**Brief**
Extract the stretch of records from the line that contains "You are a computer-use" through the line that contains "click(21, 752)", both ends included, and repeat those lines exactly. Leave the pictures out.

___ Task inputs

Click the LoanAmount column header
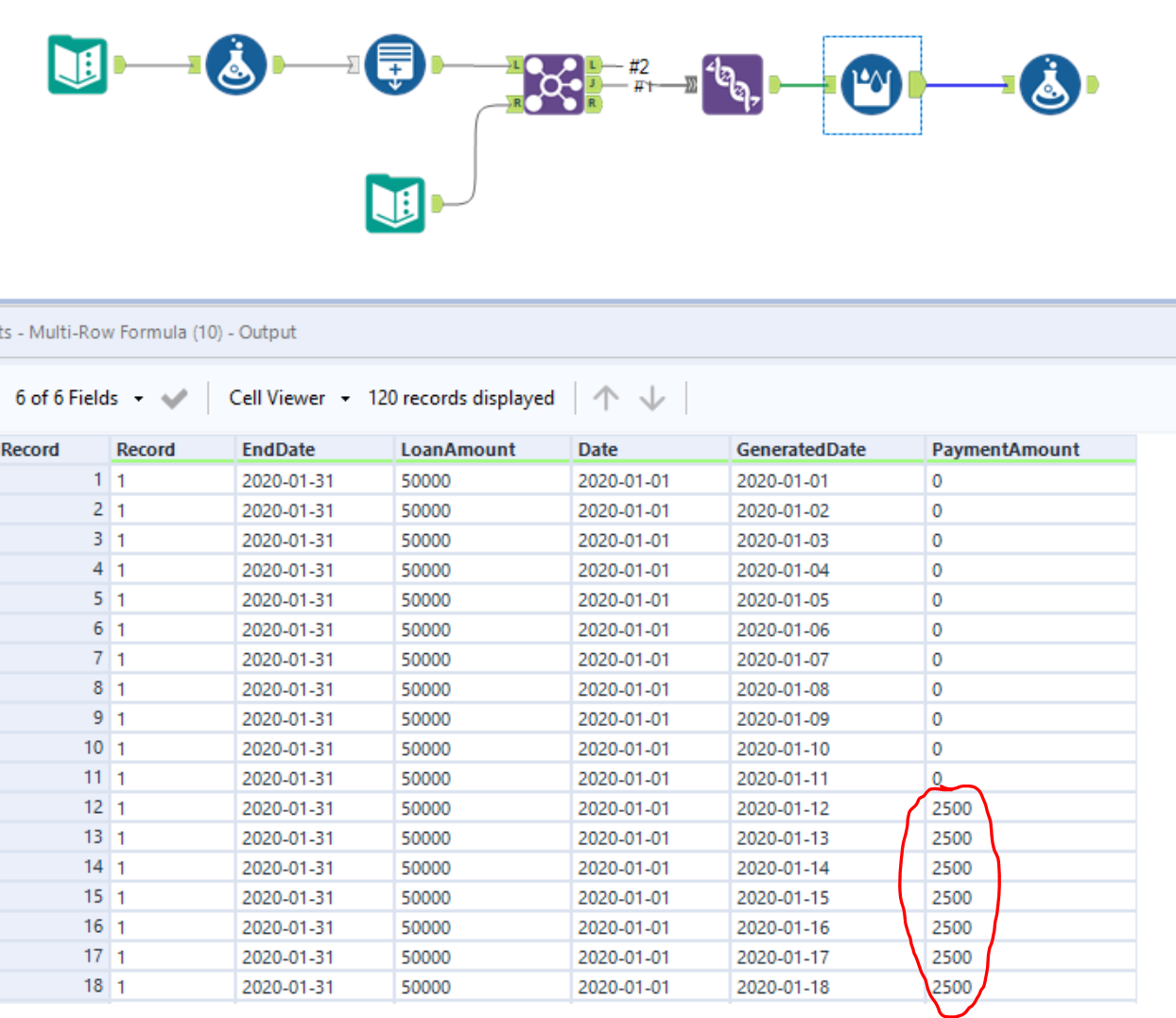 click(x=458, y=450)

______
___ Task inputs

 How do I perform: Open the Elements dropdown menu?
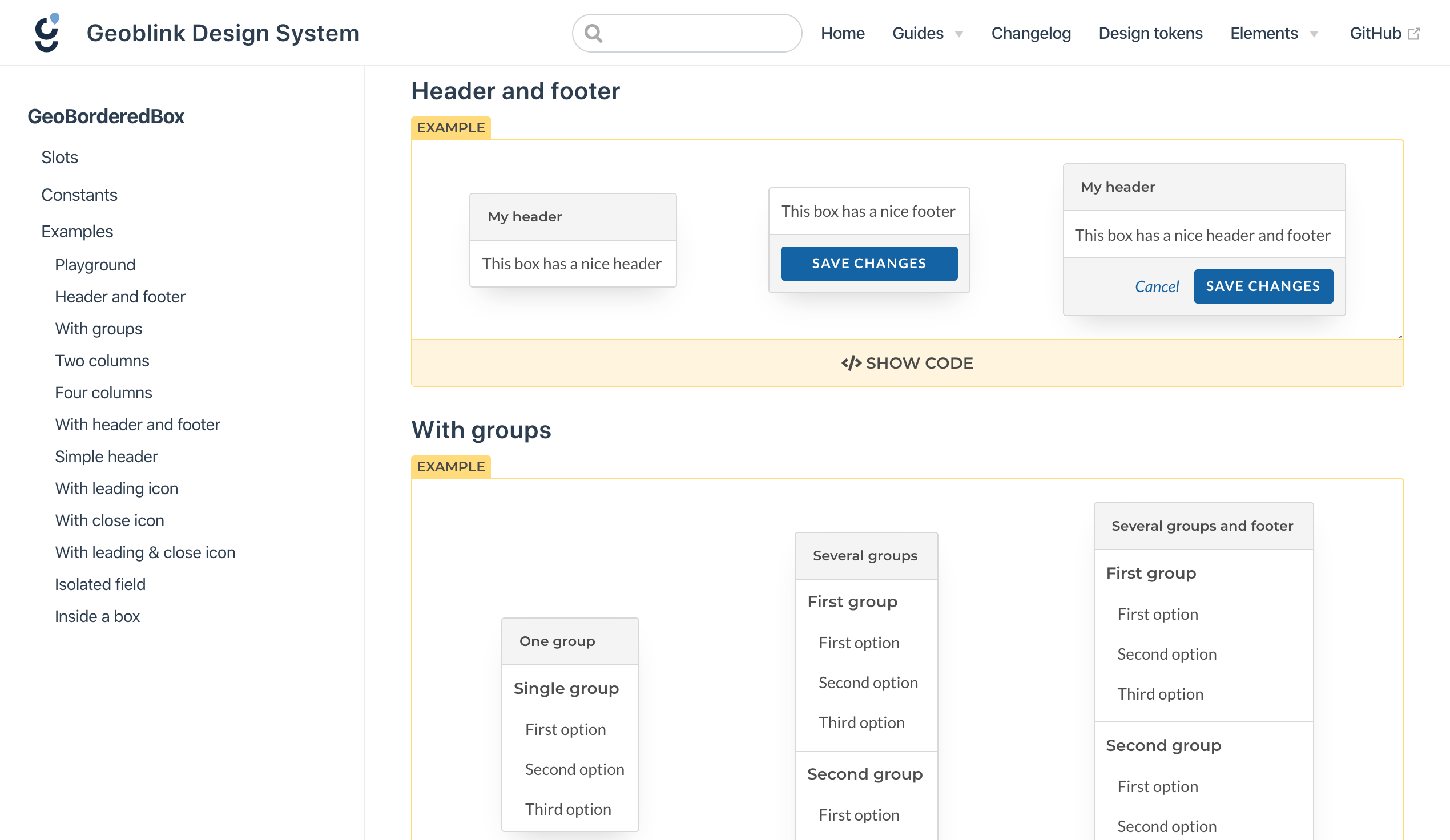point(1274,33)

______
___ Task inputs

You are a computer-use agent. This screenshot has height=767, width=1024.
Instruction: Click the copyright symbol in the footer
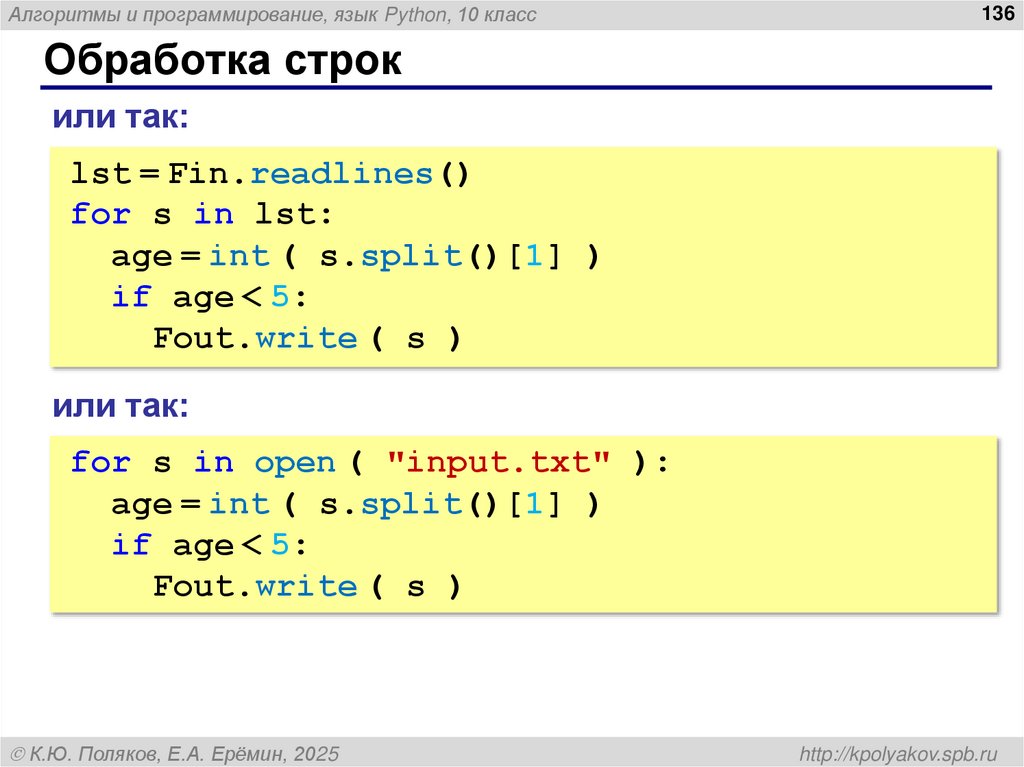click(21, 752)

______

**Expected answer**
You are a computer-use agent. This screenshot has height=767, width=1024.
Instruction: Click the copyright symbol in the footer
click(21, 752)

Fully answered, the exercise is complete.